| WHAT YOU NEED TO DO |
Pull out every line below holding the word "agent".

Stored items from a collection:
****************
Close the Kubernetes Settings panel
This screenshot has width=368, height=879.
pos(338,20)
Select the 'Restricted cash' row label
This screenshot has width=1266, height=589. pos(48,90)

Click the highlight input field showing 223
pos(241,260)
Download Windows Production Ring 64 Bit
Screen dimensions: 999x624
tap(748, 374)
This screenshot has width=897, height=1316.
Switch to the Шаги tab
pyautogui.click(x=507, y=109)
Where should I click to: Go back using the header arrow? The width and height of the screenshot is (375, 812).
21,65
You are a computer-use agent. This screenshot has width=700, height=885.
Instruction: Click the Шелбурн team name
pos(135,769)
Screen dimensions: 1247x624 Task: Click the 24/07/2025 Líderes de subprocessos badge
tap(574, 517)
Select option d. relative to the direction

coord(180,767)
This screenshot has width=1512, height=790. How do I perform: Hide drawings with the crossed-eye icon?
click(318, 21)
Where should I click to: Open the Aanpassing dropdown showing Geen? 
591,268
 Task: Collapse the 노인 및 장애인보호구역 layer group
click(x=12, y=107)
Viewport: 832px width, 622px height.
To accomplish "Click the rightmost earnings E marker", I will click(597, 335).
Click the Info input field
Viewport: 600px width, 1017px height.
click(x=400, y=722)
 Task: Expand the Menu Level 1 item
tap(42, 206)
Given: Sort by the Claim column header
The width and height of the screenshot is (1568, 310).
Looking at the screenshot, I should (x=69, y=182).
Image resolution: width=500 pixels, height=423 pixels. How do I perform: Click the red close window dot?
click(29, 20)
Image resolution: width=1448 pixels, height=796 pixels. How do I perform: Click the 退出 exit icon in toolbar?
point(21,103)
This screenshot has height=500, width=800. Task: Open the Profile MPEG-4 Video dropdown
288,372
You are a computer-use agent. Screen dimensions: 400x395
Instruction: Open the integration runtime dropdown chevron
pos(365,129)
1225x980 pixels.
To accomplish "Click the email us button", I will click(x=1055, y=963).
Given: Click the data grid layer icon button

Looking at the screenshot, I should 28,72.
****************
| RESPONSE TO THE TASK |
You are a computer-use agent. This screenshot has width=700, height=885.
You are a computer-use agent. Screen dimensions: 400x395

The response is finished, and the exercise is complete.